Явились комсомольцы монастырь для новой жизни обустраивать — а из-под земли шум слышится, звон колокольный, голоса… И поют. Причем не что-нибудь, а анафему, и каждому, кто прислушивался, казалось, что именно его имя выпевают. И такая тоска от этого пения людей брала, такая тревога мучила, что никто в монастыре дольше недели не выдерживал. Спускались в подземелья целыми отрядами искать вредителей, и дымом выкуривать пытались, и гранаты бросали. Наконец замуровали все ходы, что на поверхность вели, — и все равно без толку. Как ночь наступит — поют. Кому-то даже огоньки, прямо из-под ног вылетающие, чудились, а кому-то — смех подземный, басовитый, точь-в-точь как у игумена.

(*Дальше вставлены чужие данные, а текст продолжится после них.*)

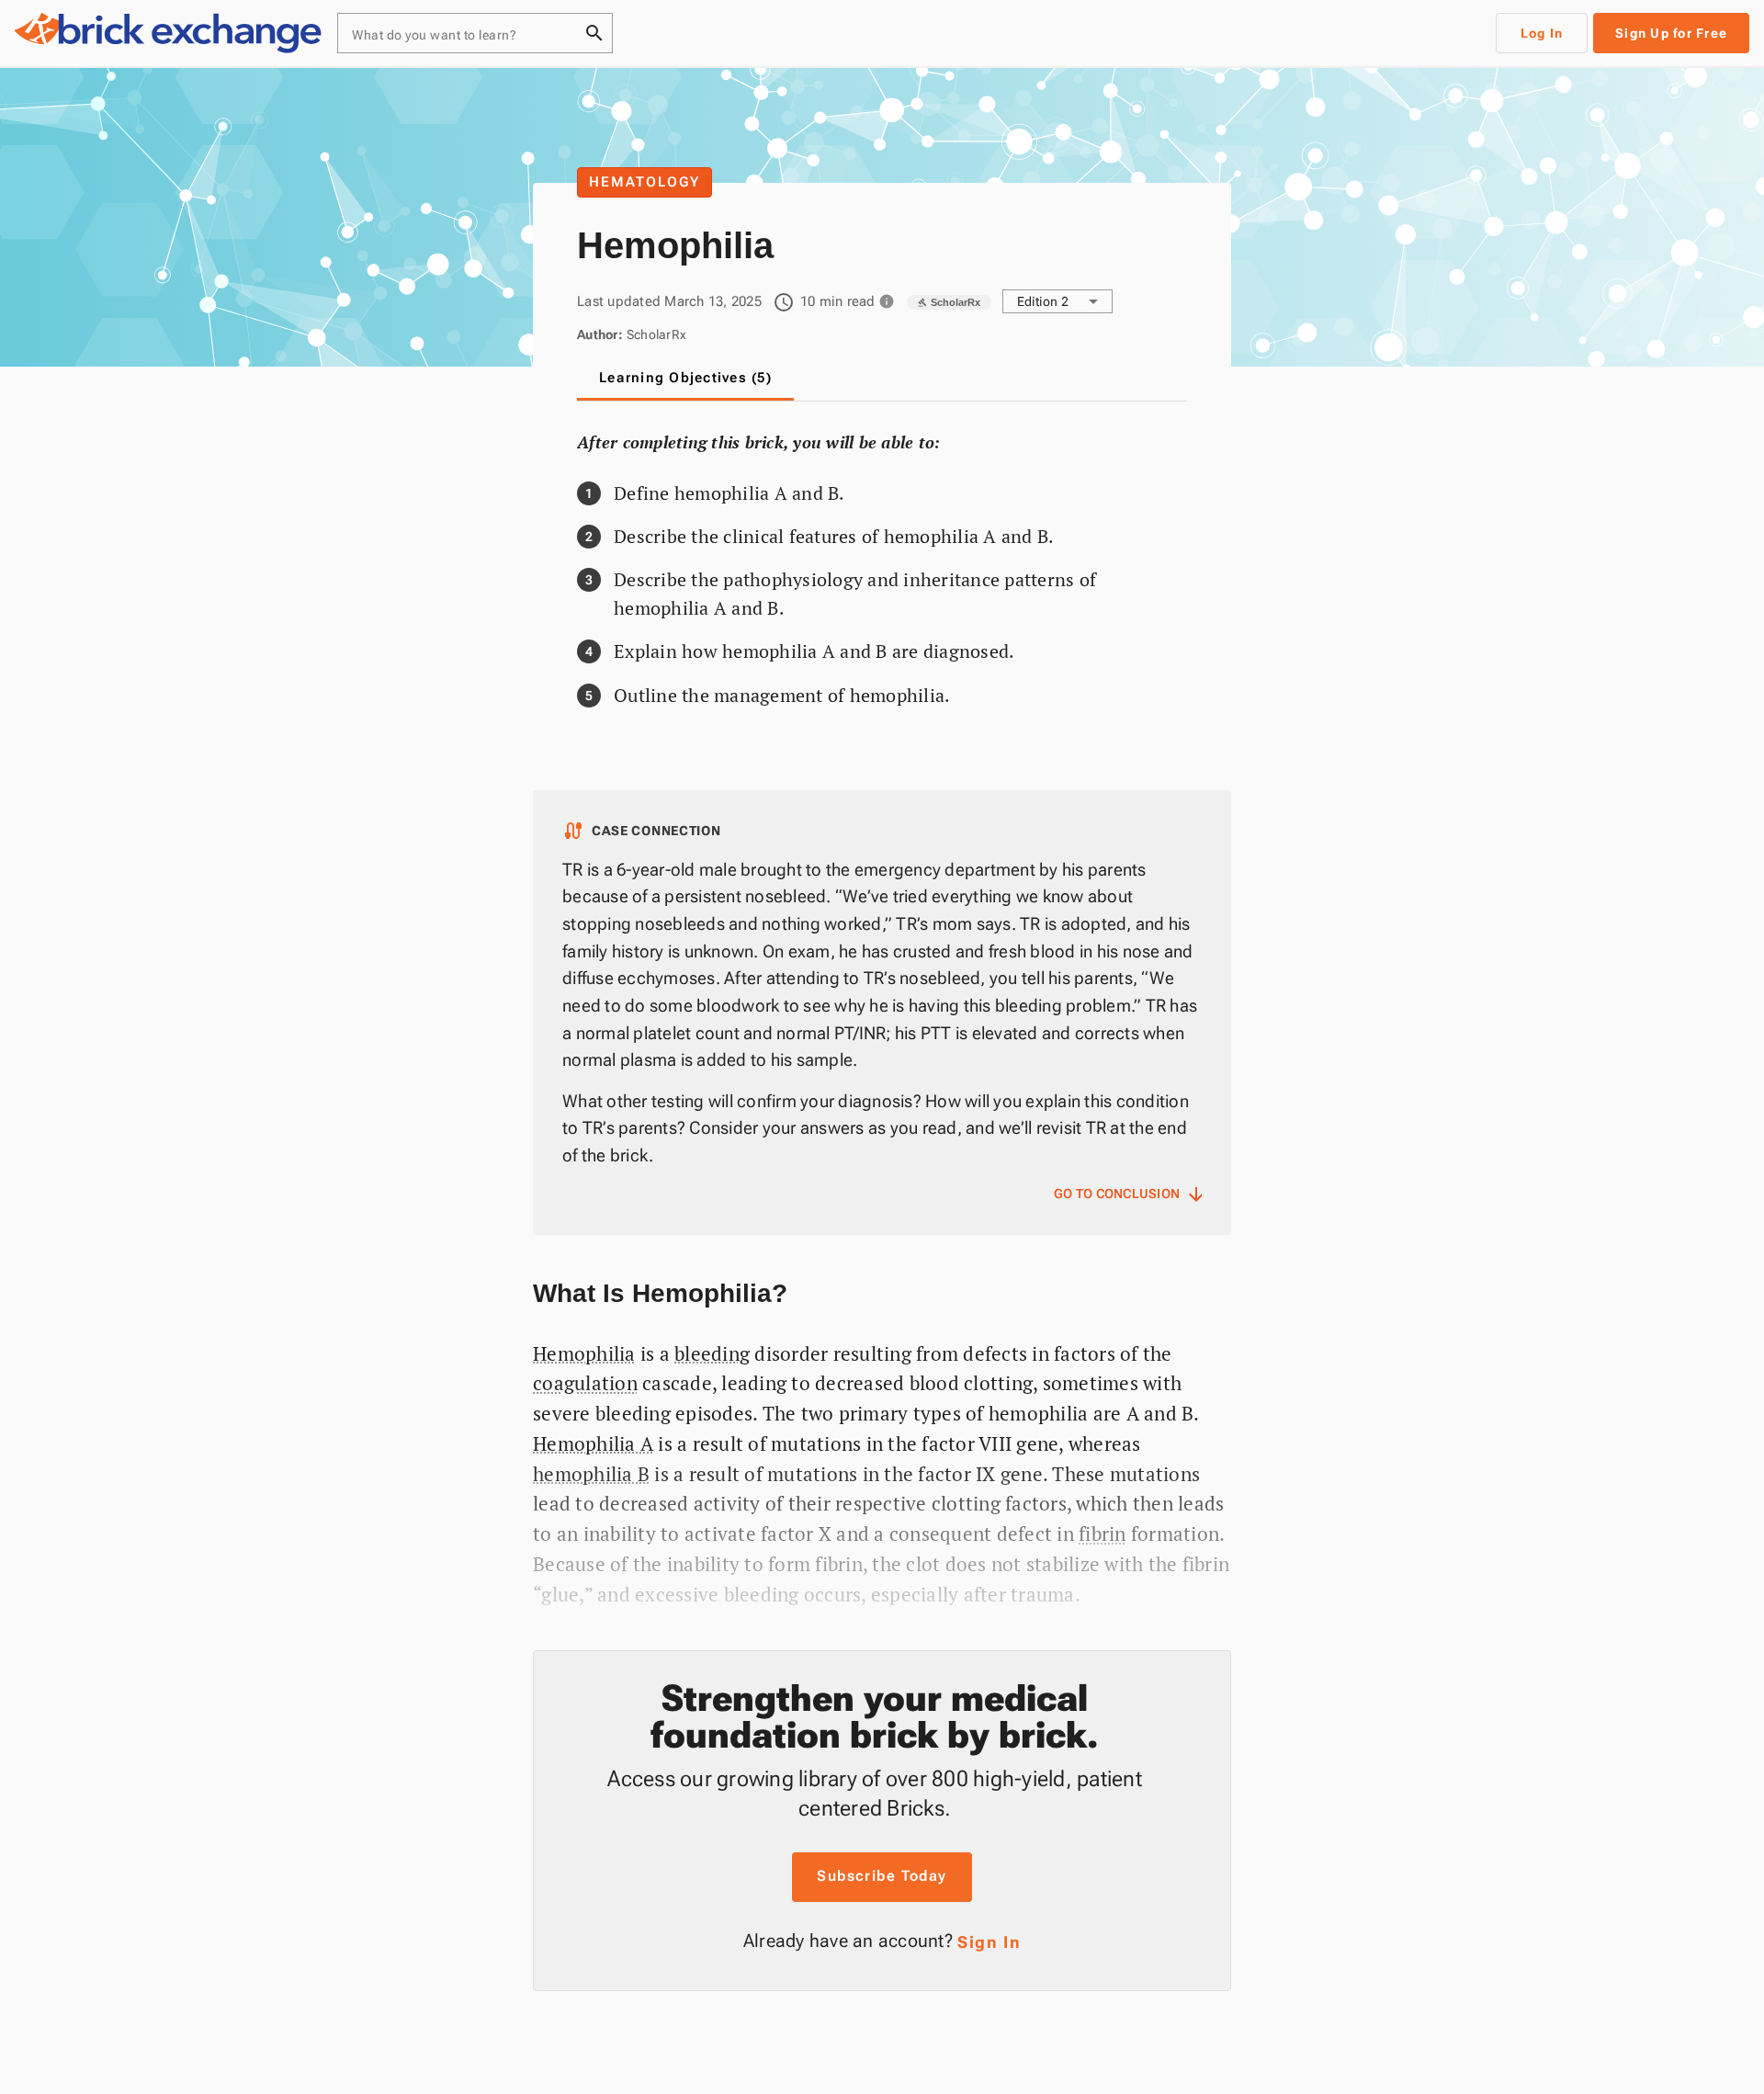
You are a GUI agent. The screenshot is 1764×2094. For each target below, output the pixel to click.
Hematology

Так монастырь и остался стоять необитаемый. В войну только склад там продовольственный сделали — так все плесневело, сохло и тухло прямо на глазах. А баба одна шебутная, как узнала, что тут, мол, место проклятое, мертвые монахи из-под земли анафему поют, — решила их позвать. Так при всех и объявила: покажитесь, мол, кавалеры подземные, у нас-то тут нехватка, да и вам небось несладко. Уж неизвестно, показался ей кто или нет, а только на следующее утро нашли ее на складе в обнимку с мешком — простоволосая сидела, чумазая, глаза пустые и ни словечка сказать не может. Увезли ее куда-то быстренько, и дело с концом.

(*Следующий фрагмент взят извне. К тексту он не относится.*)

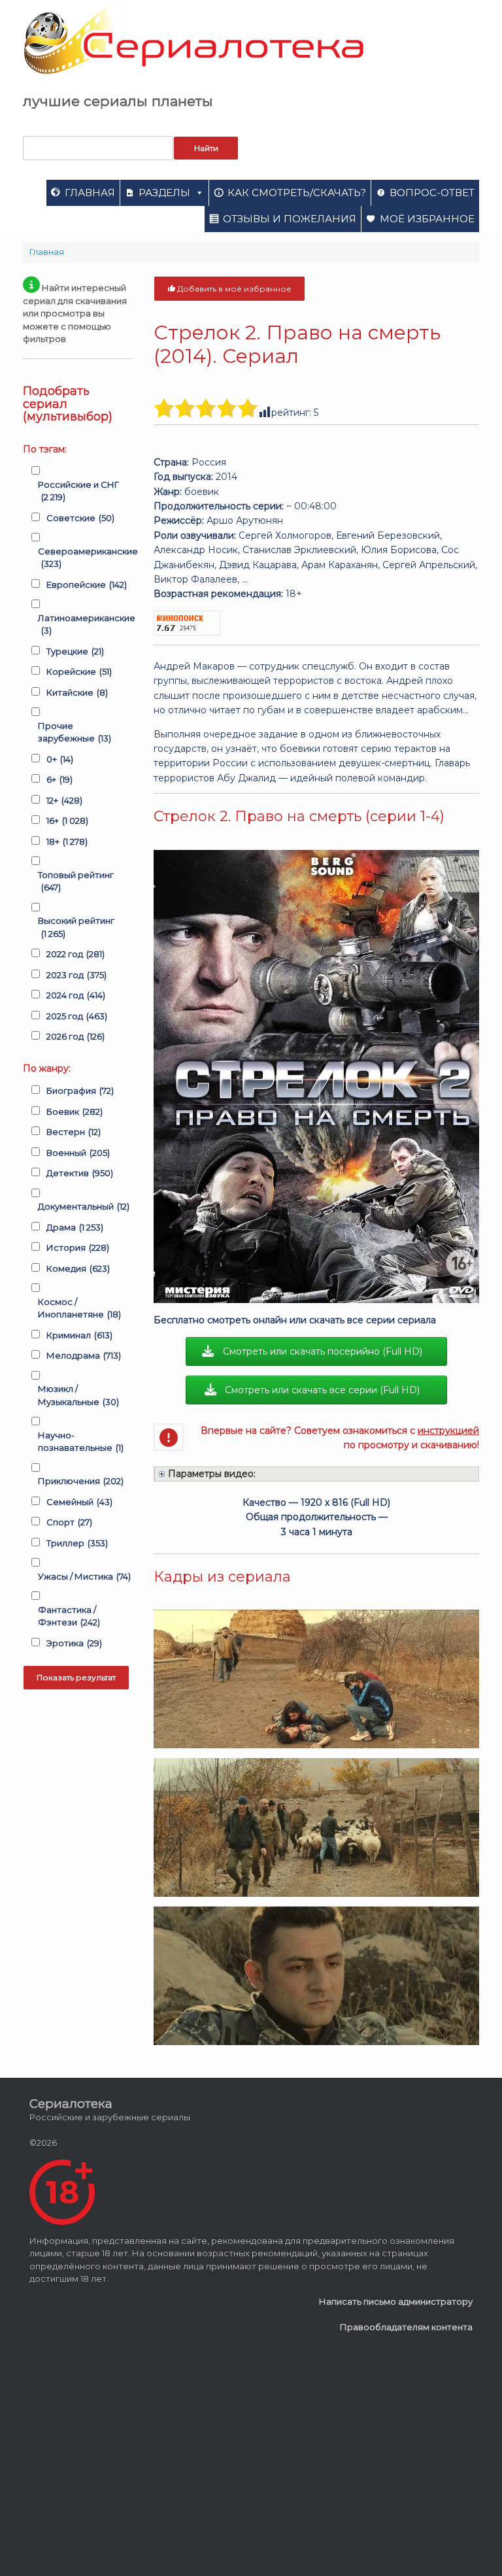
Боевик (74, 1111)
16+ (67, 820)
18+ (67, 841)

Впрочем, сам полуобвалившийся монастырь детей из нашего двора интересовал мало, хоть поклонники мистики и бегали туда иногда «игумена слушать». Напротив монастырских развалин было место куда более любопытное — особняк с чугунной оградой, в черном кружеве которой запутались пятиконечные звезды. Рядом с особняком в незапамятные времена выкопали пруд, в котором дети целыми артелями ловили нежнопузых головастиков. К концу весны у нас во дворе почти в каждой квартире, к негодованию бабушки и ужасу мамы, появлялась банка с этими недоступными пониманию взрослых созданиями. Рано или поздно кто-нибудь из азартных ловцов падал в пруд и барахтался там в бархатистом иле, теряя ботинки и шапочку. Вновь негодовали мамы и бабушки, и на посещение пруда налагался строгий запрет, а содержимое банок выливалось куда придется. Весь двор оплакивал своих питомцев и родительскую жестокость. Но проходила неделя-другая — и охота на водяных жителей как-то сама собой возобновлялась.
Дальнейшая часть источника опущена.